I absolutely disagree. Classes and methods should be as large as they need to be to appropriately abstract their functionality.

Example: shallow functionality, complex interfaces (which is a poor design) Look at the Java SDK for the consequences of class "explosion," where each class adds an almost trivial amount of functionality. The class hierarchy is far too broad and deep, and requires a huge amount of effort to figure out.

e.g., Java File libraries. You need multiple classes to open a file with buffering, with serialization. The common case requires three classes (!). See Kotlin, which wraps all of this in a single class.

Example: deep functionality, simple interface (which is a fantastic design!) Unix File I/O handle the same problem much more simply and elegantly.

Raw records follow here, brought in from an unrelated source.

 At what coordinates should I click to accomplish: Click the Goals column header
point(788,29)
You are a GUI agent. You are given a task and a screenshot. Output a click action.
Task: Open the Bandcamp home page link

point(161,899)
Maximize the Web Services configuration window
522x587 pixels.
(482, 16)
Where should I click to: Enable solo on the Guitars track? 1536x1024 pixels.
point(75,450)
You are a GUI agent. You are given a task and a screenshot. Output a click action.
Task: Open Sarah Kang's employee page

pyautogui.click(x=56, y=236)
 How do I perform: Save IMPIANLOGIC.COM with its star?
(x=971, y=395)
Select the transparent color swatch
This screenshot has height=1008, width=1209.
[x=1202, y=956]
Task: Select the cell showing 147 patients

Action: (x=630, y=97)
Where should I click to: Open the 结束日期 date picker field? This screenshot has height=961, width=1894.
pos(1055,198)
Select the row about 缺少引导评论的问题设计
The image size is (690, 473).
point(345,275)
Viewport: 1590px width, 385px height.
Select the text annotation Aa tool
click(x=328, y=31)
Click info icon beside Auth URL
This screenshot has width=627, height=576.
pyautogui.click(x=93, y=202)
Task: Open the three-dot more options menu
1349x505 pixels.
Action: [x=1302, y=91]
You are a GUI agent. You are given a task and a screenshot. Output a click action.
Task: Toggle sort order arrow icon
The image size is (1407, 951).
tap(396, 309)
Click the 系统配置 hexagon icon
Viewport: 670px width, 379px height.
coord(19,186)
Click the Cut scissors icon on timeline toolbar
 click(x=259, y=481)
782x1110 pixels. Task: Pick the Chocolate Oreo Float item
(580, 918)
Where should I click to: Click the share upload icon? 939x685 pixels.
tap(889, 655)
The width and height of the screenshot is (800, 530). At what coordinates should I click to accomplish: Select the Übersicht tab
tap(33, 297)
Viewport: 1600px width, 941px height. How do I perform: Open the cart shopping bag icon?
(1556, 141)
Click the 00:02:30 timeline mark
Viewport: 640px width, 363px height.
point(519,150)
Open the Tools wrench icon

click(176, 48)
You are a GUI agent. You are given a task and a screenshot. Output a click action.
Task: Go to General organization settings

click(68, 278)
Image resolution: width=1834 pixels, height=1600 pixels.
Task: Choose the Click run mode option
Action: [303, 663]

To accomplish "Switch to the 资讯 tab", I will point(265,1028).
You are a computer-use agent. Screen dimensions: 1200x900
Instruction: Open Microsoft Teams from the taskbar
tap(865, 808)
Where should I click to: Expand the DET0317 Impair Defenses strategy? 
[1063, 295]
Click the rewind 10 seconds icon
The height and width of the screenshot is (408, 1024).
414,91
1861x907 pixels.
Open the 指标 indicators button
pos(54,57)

int open(const char* path, int flags, mode_t permissions);
int close(int fd);
ssize_t read(int fd, void* buffer, size_t count);
ssize_t write(int fd, const void* buffer, size_t count);
off_t lseek(int fd, off_t offset, int referencePosition);

This abstracts: on-disk representation, disk block allocation, directory management, permissions, caching, device independence.

# Avoid Side Effects

At a high-level, functional programming emphasizes a number of principles:

  • Functions as first-class citizens
  • Pure functions, with no side effects
  • Favouring immutable data

Although Kotlin is not a "pure functional language" (however, you care to define that), we can certainly adopt some of these principles.

The easiest, and perhaps the most important to program stability is the idea of avoiding side effects in your code. What is a side effect? It is an unintended change to your program's state that is not expected when you call a function. In other words, it's the characteristic of a function that does more than it should.

An obvious example of this is the use of global variables, when are then mutated in a function. As your program grows, you may find more and more functions that update these variables, to the point where it is often challenging to determine what caused them to change! Side effects make your code brittle, more difficult to debug and much more difficult to scale.

The opposite are functions that do just what they are designed to do. A function should:

  • Use parameters as its only inputs (i.e. don't look to any external state when determining a function's behaviour)
  • Mutate that data and return consistent results based solely on the input.

We'll discuss functional approaches in Kotlin a little later in these notes.